## WHAT YOU ARE ASKED TO DO
Please reproduce the lines of the records below from the one holding "Instruction: Run the blue Test trigger button" through the one holding "Click the Delete", inclusive, skipping all pictures.

## SUPPLIED ENTRIES
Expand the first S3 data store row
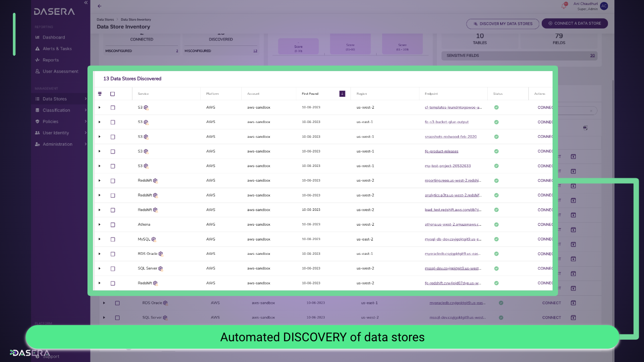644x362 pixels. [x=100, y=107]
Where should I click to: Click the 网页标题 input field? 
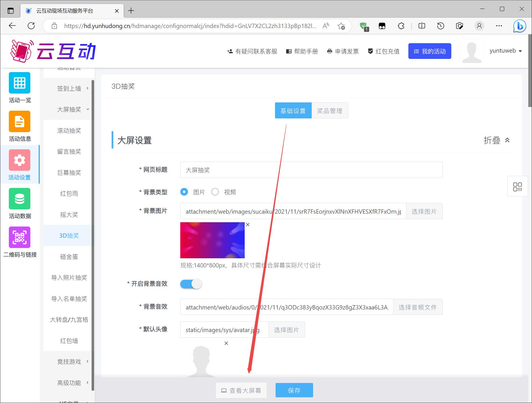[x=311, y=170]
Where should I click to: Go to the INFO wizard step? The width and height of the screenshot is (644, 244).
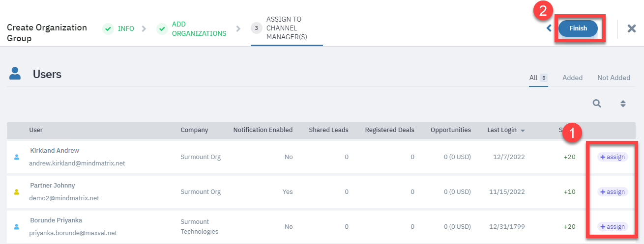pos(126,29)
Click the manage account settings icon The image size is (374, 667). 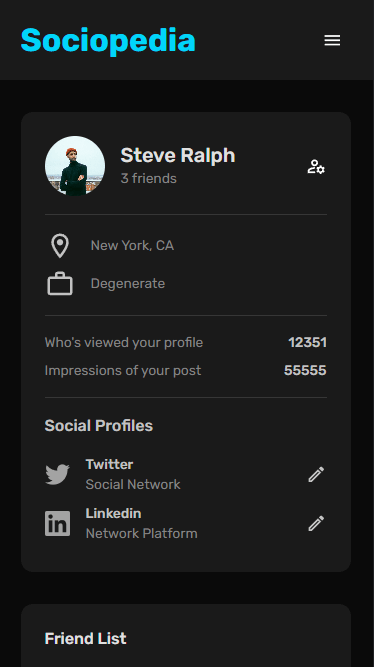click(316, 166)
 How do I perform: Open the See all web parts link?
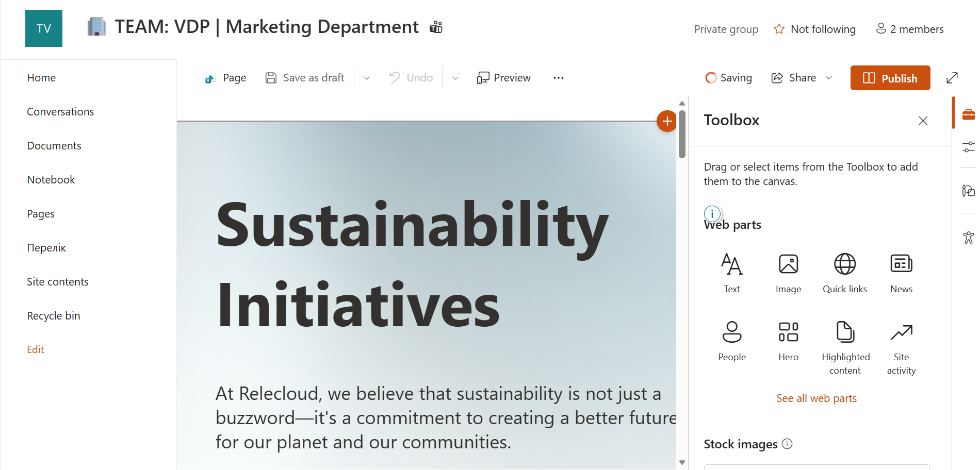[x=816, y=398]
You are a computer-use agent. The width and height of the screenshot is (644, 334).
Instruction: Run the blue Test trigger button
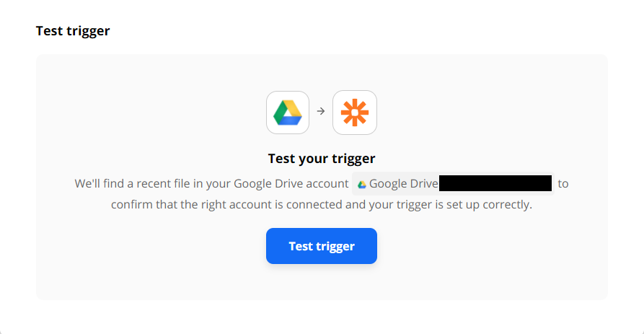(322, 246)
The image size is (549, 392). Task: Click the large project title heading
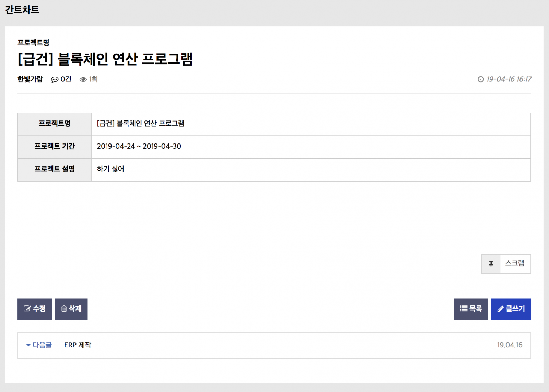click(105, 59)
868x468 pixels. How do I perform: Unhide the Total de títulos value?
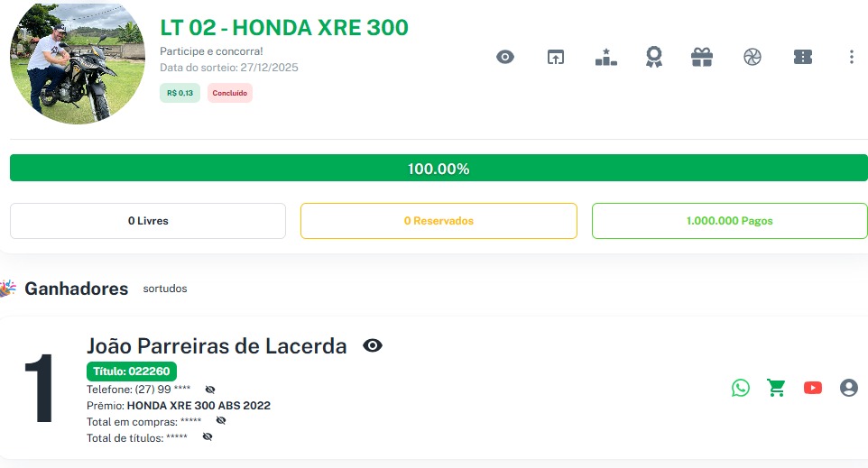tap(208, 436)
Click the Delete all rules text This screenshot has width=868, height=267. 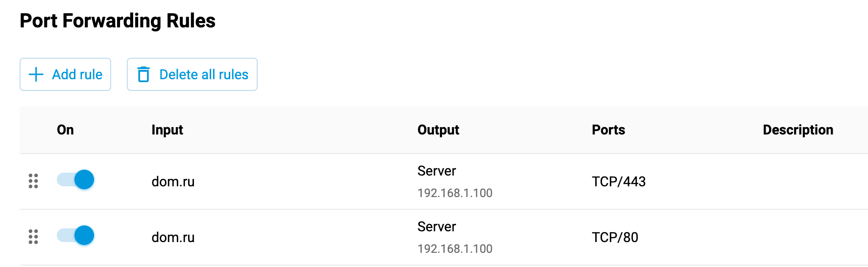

==

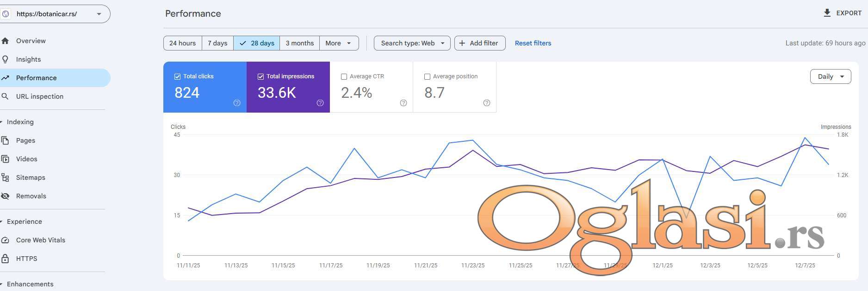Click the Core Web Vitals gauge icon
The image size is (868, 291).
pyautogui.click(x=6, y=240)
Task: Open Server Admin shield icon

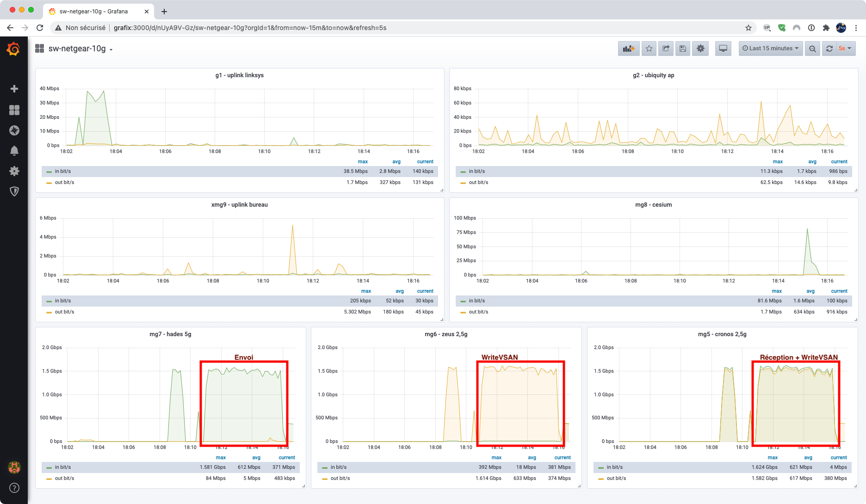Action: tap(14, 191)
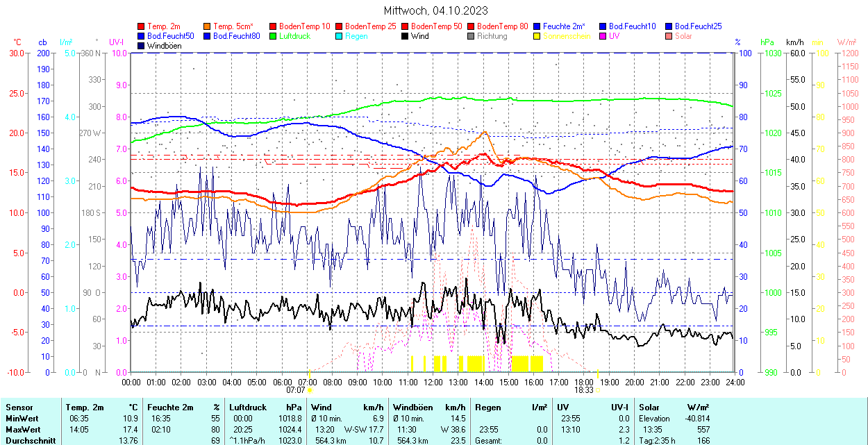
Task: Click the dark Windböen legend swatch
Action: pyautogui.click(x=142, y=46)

## RESULT FOR THIS EXERCISE
Instruction: Run the blue Test trigger button
(322, 246)
The image size is (549, 392). Task: Click the large project title heading
click(105, 59)
868x468 pixels. How do I perform: Unhide the Total de títulos value?
tap(208, 436)
Click the Delete all rules text This screenshot has width=868, height=267. 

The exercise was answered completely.